→ **TASK BRIEF**: Using the listing below, show all lines that hold the word "dimensions".

→ **MATERIAL FOR THIS EXERCISE**:

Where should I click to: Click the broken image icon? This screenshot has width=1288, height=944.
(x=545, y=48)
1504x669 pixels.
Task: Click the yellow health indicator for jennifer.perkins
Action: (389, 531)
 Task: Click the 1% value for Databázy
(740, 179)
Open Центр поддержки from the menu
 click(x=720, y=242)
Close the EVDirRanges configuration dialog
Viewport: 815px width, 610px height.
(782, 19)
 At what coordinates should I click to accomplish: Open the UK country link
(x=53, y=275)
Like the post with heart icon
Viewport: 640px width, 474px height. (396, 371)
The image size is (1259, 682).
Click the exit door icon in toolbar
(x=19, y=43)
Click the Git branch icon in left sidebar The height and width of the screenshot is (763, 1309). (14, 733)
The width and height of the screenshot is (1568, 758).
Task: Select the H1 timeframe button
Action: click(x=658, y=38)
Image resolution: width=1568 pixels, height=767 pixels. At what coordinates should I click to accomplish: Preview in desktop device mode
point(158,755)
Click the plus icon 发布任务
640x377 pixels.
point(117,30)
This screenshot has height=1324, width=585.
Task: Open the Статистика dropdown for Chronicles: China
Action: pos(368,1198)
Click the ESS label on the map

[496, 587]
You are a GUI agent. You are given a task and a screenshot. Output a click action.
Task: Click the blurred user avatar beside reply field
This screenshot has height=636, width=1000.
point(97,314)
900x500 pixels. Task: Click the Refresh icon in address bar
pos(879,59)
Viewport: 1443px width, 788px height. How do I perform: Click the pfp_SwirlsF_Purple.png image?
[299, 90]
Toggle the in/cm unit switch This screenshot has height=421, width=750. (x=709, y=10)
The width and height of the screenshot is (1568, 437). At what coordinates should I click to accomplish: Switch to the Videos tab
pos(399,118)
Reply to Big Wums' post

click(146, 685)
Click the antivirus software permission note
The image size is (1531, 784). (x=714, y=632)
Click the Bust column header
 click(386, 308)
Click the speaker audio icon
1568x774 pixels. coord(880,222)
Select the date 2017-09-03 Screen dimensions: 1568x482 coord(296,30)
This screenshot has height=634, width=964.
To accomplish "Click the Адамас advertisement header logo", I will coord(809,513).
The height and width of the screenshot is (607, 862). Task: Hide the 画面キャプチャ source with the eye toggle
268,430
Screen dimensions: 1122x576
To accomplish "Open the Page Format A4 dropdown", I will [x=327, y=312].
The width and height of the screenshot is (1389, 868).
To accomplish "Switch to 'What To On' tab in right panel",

→ **ANSWER TO THE EXERCISE**:
Select the date 2017-09-03 Screen dimensions: 1568x482 coord(296,30)
Screen dimensions: 1122x576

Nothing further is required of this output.